Quelles que soient ses visées internationales, qui permettent de réaliser des économies d'échelle, toute industrie doit pouvoir utilement s'appuyer sur les bases solides que lui offre son marché domestique. Dans ce domaine, notre secteur ferroviaire connaît une révolution sociale et économique due non seulement à la crise économique, encore très proche, mais aussi à l'instauration de la concurrence. Celle-ci a donné lieu à la création d'une convention collective de branche, dont le premier volet est applicable depuis l'été 2008 pour le transport de fret ; la concertation doit bientôt s'ouvrir pour le transport de passagers.

Nous allons ainsi instaurer la déréglementation dans la branche « voyageurs » en suivant le modèle du dumping social. Dans le secteur du fret, le monopole de la SNCF, présenté comme un obstacle au développement du transport ferroviaire, a déjà disparu, et des entreprises privées se sont donc installées. La déréglementation et la loi du marché devaient tout régler :ces deux « bonnes fées » étant censées permettre le développement du ferroviaire partout en Europe, y compris en France, pourtant considérée comme une terre où les réformes sont impossibles. Le fret ferroviaire devait donc se développer comme jamais !

Quel est le bilan ? Depuis la mise en place de la concurrence, première étape de la libéralisation, le secteur du fret ferroviaire a poursuivi son déclin : le report modal n'a pas eu lieu, et la part des transports routiers n'a fait que croître. Le nombre des camions sur les routes a tellement augmenté qu'il est devenu un problème politique d'envergure nationale, et il sera peut-être l'un des enjeux des prochaines élections.

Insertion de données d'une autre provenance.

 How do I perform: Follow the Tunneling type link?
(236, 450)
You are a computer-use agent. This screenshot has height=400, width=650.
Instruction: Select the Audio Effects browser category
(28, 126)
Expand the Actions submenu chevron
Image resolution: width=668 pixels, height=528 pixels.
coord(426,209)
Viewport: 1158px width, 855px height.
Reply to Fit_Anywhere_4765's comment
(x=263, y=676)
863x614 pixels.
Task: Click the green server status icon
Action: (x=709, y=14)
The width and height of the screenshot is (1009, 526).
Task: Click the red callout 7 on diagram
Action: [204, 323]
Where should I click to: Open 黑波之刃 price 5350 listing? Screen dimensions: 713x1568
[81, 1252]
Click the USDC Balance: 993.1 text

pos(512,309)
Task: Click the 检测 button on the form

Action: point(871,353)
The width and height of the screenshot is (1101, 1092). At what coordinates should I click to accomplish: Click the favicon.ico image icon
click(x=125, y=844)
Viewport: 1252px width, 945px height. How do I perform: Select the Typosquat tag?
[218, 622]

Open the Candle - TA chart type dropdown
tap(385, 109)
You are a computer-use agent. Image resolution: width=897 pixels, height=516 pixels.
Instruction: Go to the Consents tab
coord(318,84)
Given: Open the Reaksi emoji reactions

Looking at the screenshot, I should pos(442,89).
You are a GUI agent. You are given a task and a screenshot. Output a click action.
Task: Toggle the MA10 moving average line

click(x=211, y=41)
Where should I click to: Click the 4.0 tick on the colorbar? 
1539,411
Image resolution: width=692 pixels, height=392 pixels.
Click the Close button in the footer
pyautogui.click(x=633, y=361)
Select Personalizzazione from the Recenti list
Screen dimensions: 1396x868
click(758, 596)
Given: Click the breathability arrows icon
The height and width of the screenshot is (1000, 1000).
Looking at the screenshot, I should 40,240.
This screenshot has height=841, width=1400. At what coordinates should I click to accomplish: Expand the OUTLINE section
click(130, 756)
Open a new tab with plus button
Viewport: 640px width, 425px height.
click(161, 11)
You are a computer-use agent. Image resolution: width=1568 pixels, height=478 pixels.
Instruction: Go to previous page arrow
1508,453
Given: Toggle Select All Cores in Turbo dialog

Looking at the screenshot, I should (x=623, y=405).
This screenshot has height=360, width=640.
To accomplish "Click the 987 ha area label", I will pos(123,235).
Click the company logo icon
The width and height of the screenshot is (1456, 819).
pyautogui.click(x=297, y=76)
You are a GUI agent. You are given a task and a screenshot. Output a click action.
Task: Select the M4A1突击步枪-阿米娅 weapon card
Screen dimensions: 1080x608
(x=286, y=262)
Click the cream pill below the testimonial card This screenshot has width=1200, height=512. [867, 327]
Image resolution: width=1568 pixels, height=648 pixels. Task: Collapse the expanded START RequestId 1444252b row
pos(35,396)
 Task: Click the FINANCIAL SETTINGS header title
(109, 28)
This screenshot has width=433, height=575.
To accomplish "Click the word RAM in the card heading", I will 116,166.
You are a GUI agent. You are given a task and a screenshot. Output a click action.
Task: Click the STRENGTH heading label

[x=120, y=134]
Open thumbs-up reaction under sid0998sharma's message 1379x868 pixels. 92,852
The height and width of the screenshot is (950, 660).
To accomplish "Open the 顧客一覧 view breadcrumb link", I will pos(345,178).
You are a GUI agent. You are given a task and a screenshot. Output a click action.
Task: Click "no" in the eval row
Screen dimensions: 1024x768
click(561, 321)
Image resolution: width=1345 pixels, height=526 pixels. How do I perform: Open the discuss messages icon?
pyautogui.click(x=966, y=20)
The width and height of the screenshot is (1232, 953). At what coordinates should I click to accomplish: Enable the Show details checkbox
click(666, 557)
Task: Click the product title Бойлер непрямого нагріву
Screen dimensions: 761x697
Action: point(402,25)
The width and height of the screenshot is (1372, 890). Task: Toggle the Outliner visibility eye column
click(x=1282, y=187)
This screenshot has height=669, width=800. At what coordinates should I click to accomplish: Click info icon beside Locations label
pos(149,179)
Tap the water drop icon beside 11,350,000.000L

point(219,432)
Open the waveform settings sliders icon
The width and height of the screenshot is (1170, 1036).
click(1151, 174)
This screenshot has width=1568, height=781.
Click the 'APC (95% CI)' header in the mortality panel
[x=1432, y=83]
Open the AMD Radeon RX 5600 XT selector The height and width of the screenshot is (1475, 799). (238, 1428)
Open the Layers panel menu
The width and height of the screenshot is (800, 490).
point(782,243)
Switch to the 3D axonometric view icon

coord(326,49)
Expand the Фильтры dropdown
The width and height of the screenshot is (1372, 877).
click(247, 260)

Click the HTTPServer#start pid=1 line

Par ailleurs, même si nous payons tous la facture de l'entretien et de la construction des routes, l'internalisation des coûts externes, pris en charge par les contribuables, n'a jamais été réalisée. Les camions représentent toujours plus de 80 % des émissions de CO2, tandis que les nouveaux entrants dans le secteur ferroviaire roulent au diesel… sous des fils caténaires. Le bilan environnemental est exécrable, mais aucun renversement de tendance n'est envisageable, à court ou moyen terme.

Présenté comme le « champion des champions » du transport privé, Veolia a jeté l'éponge ! Ses salariés ont démissionné ou ils ont été repris par Europorte, une filiale d'Eurotunnel. Quant à Euro Cargo Rail, l'autre grand concurrent qui reste en lice, il travaille à perte : il ne doit sa survie qu'à la perfusion fournie par la Deutsche Bahn, qui a procédé à la recapitalisation de sa filiale française à hauteur de la totalité de son chiffre d'affaires. Pour sa part, la SNCF, qui ne peut plus effectuer de péréquation entre les trafics dits « rentables » et ceux qui sont « durablement déficitaires » c'est-à-dire d'intérêt général, « réorganise » – il est interdit de dire « abandonne » – le wagon isolé. Personne ne veut le reprendre. Surtout pas ses concurrents privés. Plusieurs dizaines de milliards de tonneskilomètres passent donc à la route, laissant des chargeurs sans solution de transport de masse adaptée à leur production, alors même qu'ils avaient réalisé des investissements. Des sites de concentration de wagons tels que les triages disparaissent, entraînant avec eux des pans entiers de l'économie en milieu rural. Les habitants sont alors condamnés à l'exode définitif ou quotidien, s'ils ont retrouvé du travail en ville. Espérons au moins qu'ils prendront le train !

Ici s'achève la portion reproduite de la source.